» Study text:
────────────────────────────────────────
IoT

The seven smart watchlist items for farmers in 2021

15th February 2021
Lanna Deamer

With the United Nations (UN) projecting that the world’s population will reach 9.7 billion by 2050, global agricultural production will need to rise to the challenge to produce enough food to meet the growing demand. In this article, Matthew Margetts, Director of Sales and Marketing at Smarter Technologies takes a look at seven ways that smart technology is helping farmers profit from greater productivity.

​In 2021, farmers and agricultural businesses are turning to the Internet of Things (IoT) for analytics and greater production capabilities.

Current challenges faced by farmers include:

  • Increasing demand for agricultural food products
  • Shifts in consumer preferences to higher standards of food safety and quality
  • Unavailability of labourers during COVID-19 

Once driven by manual devices requiring teams of staff, agricultural systems have advanced to reduce personnel, costly processes and wastage.

1) Field mapping

With Brexit and the COVID-19 situation, farmers are increasingly looking at ways to regulate the farm processes remotely to save human resource allocation. Field mapping allows farmers to monitor the entire farm area through satellite imaging.

Combined with data from sensors, farmers can use this information to regulate operations accordingly - with fewer staff members, more social distancing and greater accuracy. 

2) A system of sensors 

Smart sensors can be developed, programmed and implemented into existing agricultural equipment to measure a wide range of environmental elements and relay real time information. 

For example:

  • Sensors placed in fields allow farmers to obtain detailed maps of both the topography and resources in the area.
  • Sensors can report on variables such as acidity and temperature of the soil.
────────────────────────────────────────
» Entries supplied:
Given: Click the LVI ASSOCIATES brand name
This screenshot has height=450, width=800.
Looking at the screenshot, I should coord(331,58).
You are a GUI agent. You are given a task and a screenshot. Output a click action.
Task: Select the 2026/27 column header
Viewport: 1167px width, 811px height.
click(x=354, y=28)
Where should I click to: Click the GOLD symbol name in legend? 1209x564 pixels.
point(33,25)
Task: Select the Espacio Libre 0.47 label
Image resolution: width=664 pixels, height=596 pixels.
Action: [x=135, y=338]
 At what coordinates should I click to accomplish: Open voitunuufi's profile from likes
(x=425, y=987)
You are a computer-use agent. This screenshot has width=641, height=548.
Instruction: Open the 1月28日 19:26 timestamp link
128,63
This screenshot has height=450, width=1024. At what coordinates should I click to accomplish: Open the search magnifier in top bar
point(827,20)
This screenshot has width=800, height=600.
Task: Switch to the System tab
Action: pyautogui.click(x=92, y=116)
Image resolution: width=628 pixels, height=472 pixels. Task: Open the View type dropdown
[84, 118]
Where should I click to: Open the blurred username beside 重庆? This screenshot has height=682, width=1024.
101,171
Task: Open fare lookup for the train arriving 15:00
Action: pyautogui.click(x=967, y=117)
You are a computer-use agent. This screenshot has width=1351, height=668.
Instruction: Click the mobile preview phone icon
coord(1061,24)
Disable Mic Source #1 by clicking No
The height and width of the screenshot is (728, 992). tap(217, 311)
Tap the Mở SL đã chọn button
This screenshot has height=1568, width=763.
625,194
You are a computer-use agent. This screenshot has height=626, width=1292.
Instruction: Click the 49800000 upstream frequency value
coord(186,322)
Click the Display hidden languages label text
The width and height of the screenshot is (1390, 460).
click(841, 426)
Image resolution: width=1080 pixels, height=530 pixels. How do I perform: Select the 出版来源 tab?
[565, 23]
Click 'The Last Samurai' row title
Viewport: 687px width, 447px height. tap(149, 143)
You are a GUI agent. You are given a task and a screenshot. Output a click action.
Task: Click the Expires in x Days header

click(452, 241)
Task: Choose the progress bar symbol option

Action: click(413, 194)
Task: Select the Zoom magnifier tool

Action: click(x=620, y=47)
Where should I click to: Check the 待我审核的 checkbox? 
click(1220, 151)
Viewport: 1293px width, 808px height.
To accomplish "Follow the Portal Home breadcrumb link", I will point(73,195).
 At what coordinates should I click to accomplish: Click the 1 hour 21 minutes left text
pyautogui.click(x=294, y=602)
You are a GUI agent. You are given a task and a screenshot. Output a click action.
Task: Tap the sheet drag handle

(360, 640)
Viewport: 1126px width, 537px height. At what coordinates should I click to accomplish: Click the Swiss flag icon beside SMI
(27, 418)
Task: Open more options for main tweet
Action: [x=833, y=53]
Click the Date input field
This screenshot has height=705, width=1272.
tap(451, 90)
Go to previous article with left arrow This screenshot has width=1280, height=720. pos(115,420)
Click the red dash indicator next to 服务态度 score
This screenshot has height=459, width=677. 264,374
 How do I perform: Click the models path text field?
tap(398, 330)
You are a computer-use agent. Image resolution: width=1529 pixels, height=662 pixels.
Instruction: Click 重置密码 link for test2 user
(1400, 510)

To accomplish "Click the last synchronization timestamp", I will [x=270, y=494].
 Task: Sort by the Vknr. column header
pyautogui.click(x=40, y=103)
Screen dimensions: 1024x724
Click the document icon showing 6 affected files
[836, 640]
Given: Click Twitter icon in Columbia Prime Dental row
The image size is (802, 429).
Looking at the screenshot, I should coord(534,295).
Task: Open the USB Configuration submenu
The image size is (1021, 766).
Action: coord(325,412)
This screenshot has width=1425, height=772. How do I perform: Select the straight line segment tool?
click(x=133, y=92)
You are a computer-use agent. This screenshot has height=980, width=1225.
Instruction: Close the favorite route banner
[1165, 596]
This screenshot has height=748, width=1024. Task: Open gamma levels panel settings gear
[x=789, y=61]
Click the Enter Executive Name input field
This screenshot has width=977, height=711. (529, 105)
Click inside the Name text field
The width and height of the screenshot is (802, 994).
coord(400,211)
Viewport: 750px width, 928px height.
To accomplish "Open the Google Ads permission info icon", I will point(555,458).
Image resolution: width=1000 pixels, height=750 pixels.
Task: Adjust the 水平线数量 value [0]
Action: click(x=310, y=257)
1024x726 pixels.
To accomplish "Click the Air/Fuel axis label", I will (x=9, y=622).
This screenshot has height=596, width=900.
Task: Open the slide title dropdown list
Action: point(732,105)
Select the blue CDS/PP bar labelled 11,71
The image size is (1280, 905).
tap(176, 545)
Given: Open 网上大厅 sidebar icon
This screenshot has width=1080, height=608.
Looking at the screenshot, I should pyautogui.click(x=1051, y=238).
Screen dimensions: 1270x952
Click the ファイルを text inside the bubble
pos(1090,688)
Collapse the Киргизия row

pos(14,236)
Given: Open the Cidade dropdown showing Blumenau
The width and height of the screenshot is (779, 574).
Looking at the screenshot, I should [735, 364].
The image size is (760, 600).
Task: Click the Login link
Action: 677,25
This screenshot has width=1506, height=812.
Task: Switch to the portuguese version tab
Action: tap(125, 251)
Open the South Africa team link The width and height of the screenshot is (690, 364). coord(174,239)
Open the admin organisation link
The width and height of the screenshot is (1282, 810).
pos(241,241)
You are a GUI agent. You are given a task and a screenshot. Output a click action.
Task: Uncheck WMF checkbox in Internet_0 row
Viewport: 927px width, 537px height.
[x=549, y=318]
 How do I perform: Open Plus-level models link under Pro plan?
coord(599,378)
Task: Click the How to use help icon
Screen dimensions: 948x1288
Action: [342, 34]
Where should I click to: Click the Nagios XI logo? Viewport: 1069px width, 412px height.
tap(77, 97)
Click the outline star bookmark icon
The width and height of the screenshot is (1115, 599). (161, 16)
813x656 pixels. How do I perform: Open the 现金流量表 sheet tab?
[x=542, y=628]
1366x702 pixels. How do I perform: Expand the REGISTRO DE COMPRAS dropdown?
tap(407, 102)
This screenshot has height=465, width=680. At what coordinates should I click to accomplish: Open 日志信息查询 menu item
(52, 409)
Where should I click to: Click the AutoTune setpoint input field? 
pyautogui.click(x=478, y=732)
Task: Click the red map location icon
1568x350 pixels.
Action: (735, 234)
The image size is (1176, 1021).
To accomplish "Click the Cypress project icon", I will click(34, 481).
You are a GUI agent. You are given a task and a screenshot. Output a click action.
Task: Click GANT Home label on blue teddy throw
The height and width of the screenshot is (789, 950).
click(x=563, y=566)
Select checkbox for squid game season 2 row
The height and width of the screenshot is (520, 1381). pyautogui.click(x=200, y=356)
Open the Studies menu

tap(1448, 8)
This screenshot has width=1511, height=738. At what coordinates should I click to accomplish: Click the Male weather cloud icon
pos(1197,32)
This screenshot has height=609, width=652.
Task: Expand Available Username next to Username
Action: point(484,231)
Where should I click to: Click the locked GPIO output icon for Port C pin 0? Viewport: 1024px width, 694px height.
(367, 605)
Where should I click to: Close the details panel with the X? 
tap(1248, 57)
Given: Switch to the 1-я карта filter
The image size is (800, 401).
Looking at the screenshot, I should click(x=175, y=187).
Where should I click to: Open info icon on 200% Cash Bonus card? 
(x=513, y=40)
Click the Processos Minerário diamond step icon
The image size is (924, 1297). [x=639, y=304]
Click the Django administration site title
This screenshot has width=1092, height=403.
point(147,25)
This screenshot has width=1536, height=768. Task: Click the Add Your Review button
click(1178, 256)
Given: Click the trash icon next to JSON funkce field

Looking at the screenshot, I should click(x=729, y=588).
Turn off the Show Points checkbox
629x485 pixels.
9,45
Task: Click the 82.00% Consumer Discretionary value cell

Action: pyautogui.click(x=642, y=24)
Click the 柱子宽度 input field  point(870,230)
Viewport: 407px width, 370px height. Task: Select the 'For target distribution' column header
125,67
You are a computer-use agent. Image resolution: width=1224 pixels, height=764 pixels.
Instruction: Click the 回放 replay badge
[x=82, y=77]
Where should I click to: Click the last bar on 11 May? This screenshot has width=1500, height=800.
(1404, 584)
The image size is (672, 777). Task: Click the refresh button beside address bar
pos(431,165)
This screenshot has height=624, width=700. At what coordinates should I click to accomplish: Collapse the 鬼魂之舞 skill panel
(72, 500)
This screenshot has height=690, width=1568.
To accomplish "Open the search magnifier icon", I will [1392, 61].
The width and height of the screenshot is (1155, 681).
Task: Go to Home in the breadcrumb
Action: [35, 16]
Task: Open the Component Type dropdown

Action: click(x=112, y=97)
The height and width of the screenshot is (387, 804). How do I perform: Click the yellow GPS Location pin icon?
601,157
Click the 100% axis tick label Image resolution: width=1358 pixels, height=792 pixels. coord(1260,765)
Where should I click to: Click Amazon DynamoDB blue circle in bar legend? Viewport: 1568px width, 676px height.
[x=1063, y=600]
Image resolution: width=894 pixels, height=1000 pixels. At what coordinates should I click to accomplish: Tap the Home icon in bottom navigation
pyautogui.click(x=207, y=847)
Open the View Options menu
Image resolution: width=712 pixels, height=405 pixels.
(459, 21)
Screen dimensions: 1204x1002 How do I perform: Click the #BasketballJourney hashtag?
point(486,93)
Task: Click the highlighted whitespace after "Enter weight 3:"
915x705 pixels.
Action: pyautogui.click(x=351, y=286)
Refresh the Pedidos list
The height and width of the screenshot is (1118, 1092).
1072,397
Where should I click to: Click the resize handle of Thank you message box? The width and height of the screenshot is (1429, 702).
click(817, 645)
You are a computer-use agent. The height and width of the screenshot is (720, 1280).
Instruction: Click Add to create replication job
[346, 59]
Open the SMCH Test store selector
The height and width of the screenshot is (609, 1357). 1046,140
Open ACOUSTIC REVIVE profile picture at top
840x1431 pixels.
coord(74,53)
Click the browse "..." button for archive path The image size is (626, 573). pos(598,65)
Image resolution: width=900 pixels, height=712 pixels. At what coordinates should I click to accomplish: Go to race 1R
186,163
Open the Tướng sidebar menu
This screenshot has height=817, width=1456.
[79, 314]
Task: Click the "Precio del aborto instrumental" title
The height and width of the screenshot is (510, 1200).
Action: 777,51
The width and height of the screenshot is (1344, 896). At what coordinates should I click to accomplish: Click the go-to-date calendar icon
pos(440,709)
────────────────────────────────────────
» Action item A: Rewrite the paragraph of the smart farming article that begins "With Brexit and the COVID-19 situation" more briefly, keeping its main facts.
» Action item B: Duplicate the smart farming article's wording from "1) Field mapping" up to and including "real time information.".
The entries above are separate material with no connection to the article.

» Reply A: Because of Brexit and COVID-19, farmers increasingly want to run farm processes remotely to save on staff. Field mapping lets them monitor the whole farm through satellite imaging.

» Reply B:
1) Field mapping

With Brexit and the COVID-19 situation, farmers are increasingly looking at ways to regulate the farm processes remotely to save human resource allocation. Field mapping allows farmers to monitor the entire farm area through satellite imaging.

Combined with data from sensors, farmers can use this information to regulate operations accordingly - with fewer staff members, more social distancing and greater accuracy. 

2) A system of sensors 

Smart sensors can be developed, programmed and implemented into existing agricultural equipment to measure a wide range of environmental elements and relay real time information.